Ecoliteracy - education for sustainable living. Place-based ecoliteracy curriculum, edible schoolyards, the connections among food, culture, health and the environment, and the Leave No Child Inside movement are some exciting ideas you will explore in this workshop on taking your curriculum green.
Learn how to design and deliver a curriculum that integrates ecoliteracy into a project-based, interdisciplinary curriculum that meets all the standards (exceed them, actually!), promotes nutrition, physical fitness, civic literacy, service learning, financial literacy, media literacy, and more.
Project-Based - Create the ultimate 21st-century curriculum - relevant, rigorous and real-world - as your students engage in projects ranging from gardening and cooking, to multimedia production, to scientific investigations related to the environment.
Integrated and Real World - Discover how an integrated curriculum and enriched school environment link student learning and well-being and enhance student understanding about the natural world. As John Dewey said more than 100 years ago, school lessons should be tied to the values and skills of the “real world”.

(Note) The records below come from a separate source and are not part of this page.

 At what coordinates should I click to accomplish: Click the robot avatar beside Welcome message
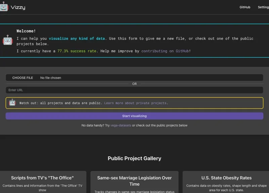(x=8, y=41)
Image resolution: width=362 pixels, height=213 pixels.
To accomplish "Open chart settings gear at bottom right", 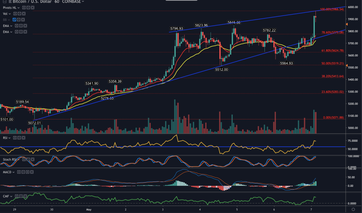I will click(x=355, y=209).
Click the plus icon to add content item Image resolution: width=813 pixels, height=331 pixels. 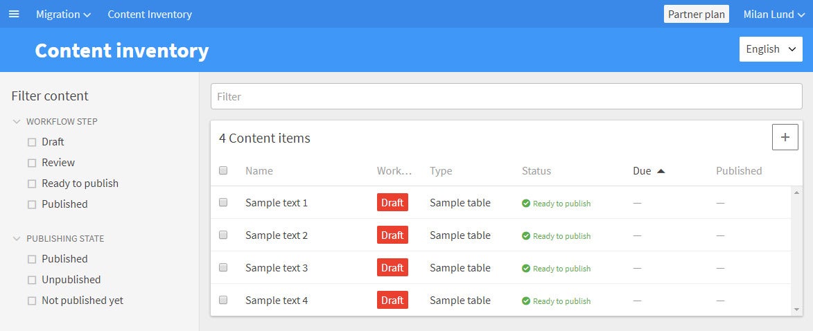point(785,137)
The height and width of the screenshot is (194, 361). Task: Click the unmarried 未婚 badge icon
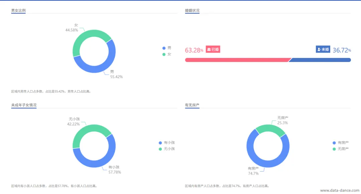(323, 49)
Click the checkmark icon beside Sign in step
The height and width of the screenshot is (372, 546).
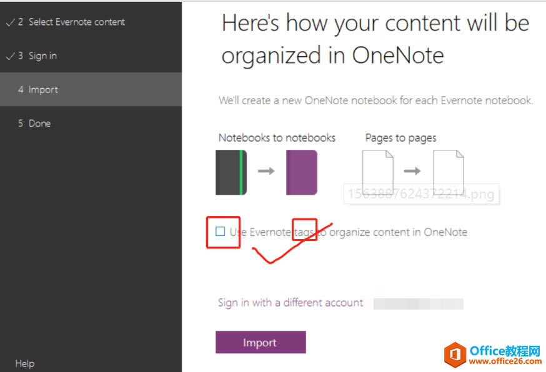click(x=11, y=56)
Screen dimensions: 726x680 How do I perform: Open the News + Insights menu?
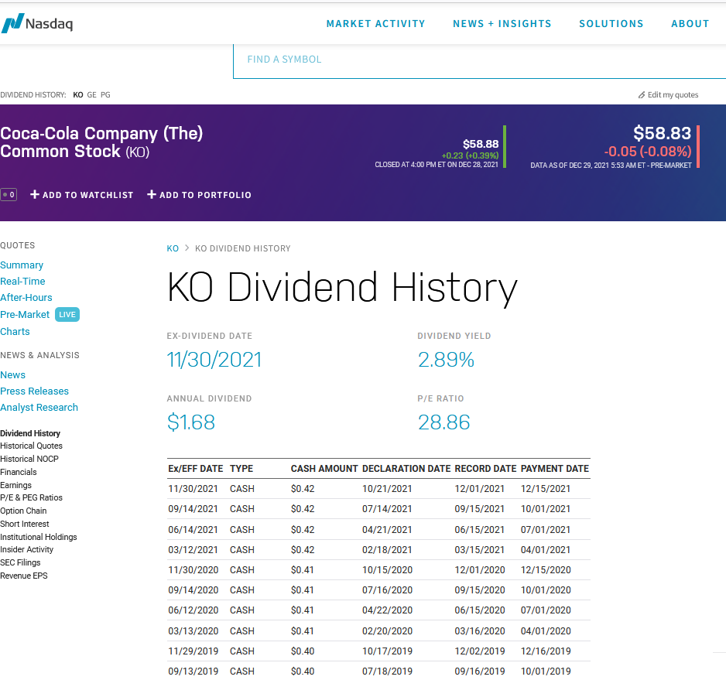502,24
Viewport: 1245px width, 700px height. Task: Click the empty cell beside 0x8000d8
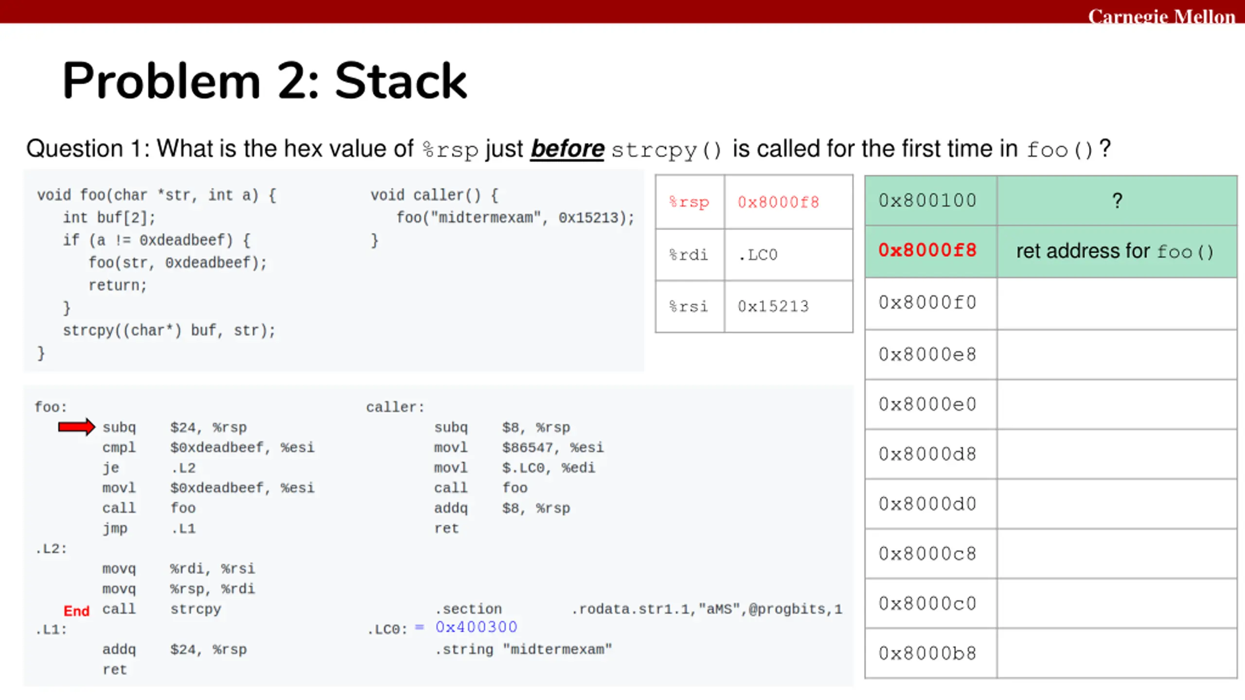(x=1117, y=454)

Content Standards - Find out how to design a school, a classroom and a curriculum that is good for children AND ensure that, in this era of standardized testing, content standards and 21st-century knowledge and skills are learned to higher levels. From school gardens, kitchen classrooms, and the lunch room to biodiversity, the environment, cultures, history and more – the content and connections are all there. See real-world examples of what schools around the United States and the world are doing. Receive an up-to-date list of excellent resources and current research to help you design your unique Green School and Classrooms.
Attend this one-day institute to learn the answers to these and other questions:
What is "green" education?
How can I teach STEM subjects through a "green" curriculum?
How can my students meet their content standards and achieve high test scores through "green" education?
How do the new Common Core State Standards support education for sustainability?
How can I use "green" education to create a 21st-century classroom?
How can our classroom and school be more "green"?
What are some specific activities and projects I can do with my students to teach about nutrition, food, gardening, and various environmental issues - from health, transportation, and sustainable design to alternative energies and more?
See examples of what other schools, teachers, students and communities are doing to make their education rigorous, relevant and real-world through Green Education.
What You Will Take With You - Return to your classrooms armed with an Action Plan for taking your classroom and/or school “green”. You will have specific strategies which you can begin to implement immediately at the classroom level.